_What you should do_. Restate verbatim the span of lines below between the line with "Where should I click to: Expand" and the line with "Click the pencil", including those two lines, and only that span.

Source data
BEGIN
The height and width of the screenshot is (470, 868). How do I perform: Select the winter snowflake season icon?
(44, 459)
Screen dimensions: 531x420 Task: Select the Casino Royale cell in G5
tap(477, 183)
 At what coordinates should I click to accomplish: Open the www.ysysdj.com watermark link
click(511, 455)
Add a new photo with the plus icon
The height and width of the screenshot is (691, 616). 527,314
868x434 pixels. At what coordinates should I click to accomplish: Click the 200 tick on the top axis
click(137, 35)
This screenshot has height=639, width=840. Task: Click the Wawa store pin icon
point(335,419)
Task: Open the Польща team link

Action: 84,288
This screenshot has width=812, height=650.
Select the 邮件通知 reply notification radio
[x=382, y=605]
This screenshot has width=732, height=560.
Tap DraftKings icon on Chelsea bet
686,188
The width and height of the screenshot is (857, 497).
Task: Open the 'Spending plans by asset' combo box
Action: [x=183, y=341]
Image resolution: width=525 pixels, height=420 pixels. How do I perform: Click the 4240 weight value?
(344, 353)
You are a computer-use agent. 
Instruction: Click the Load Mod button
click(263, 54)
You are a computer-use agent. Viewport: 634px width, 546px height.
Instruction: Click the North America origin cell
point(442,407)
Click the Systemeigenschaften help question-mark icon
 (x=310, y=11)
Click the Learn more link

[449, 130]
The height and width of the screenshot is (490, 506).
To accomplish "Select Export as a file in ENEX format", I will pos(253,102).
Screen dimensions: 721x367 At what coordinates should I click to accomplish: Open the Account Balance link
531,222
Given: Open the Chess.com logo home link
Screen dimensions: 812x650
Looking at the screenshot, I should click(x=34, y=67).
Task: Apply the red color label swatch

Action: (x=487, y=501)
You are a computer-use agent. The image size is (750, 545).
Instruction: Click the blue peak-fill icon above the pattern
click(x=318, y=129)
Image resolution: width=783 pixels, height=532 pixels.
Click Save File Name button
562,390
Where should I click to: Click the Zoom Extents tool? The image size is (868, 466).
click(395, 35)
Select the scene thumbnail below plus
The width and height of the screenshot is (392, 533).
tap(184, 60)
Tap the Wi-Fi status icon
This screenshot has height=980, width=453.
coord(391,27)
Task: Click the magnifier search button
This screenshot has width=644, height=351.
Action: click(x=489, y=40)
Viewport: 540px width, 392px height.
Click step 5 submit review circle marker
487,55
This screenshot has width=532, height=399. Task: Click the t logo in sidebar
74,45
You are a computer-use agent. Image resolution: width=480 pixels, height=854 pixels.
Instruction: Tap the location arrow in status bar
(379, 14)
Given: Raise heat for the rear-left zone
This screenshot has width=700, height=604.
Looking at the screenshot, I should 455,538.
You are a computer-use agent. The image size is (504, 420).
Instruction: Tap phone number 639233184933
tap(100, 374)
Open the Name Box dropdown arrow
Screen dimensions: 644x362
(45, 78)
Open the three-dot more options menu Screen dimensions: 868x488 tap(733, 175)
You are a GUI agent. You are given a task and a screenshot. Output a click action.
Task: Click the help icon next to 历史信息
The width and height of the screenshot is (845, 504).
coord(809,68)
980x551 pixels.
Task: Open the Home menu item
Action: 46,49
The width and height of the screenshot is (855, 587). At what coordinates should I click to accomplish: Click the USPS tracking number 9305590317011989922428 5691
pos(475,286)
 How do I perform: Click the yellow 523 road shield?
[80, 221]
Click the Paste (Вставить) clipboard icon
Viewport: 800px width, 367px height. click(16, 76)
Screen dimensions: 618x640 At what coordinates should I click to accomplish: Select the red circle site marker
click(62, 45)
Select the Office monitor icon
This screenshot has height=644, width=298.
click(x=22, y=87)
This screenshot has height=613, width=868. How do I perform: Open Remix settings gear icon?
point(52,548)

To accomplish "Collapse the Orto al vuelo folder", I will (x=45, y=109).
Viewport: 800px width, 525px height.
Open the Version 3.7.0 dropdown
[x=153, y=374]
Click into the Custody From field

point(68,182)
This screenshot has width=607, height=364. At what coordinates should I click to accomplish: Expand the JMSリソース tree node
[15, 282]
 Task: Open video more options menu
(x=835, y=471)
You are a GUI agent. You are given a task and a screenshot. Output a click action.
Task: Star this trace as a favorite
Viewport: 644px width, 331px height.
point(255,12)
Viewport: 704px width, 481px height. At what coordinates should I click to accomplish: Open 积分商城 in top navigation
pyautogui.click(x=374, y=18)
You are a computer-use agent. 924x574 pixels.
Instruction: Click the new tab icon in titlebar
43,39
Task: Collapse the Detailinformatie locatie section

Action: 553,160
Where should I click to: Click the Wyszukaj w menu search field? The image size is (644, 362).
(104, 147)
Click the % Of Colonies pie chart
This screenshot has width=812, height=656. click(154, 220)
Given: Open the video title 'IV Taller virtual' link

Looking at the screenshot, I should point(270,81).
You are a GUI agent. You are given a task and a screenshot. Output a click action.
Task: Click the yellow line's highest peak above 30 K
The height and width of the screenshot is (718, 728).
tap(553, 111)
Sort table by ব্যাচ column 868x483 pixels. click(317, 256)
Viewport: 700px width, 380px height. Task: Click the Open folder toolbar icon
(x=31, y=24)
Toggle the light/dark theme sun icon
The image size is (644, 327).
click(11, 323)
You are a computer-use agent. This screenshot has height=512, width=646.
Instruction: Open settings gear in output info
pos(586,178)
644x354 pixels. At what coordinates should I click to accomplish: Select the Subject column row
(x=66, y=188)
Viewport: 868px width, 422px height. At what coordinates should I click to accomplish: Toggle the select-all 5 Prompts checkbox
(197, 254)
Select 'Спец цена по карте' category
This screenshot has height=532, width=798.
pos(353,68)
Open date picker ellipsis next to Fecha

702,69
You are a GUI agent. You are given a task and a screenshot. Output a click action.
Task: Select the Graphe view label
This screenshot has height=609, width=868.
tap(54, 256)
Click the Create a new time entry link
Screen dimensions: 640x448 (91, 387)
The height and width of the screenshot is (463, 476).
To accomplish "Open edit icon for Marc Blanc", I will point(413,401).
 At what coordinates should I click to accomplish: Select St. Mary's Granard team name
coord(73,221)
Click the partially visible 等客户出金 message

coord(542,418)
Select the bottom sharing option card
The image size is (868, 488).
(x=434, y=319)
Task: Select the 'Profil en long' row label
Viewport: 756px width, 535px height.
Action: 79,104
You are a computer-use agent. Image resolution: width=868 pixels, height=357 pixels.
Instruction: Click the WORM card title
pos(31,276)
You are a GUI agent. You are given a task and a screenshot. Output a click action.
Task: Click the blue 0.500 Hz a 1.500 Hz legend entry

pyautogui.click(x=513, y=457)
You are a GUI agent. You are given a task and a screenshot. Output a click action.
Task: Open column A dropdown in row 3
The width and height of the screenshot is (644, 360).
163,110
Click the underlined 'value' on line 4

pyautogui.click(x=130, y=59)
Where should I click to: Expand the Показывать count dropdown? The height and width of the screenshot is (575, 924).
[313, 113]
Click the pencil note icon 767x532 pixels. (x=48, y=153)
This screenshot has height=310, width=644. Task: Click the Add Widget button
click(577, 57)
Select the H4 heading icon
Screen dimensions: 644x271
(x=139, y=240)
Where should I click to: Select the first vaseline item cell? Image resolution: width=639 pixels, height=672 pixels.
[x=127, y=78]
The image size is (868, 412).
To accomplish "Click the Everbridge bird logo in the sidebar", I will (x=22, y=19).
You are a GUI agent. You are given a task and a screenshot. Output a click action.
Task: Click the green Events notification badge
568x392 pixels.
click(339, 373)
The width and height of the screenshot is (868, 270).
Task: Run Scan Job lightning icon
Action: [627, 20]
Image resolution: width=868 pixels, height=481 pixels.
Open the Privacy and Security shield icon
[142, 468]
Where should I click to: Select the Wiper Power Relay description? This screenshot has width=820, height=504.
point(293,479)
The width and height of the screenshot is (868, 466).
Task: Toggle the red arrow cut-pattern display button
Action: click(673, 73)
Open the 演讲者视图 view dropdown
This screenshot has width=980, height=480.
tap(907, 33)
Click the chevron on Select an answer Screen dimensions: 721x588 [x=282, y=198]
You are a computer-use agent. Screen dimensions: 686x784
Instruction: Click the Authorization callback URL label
END
_Expected answer_.
Where should I click to: Expand the Показывать count dropdown? The height and width of the screenshot is (575, 924).
[313, 113]
Click the pencil note icon 767x532 pixels. (x=48, y=153)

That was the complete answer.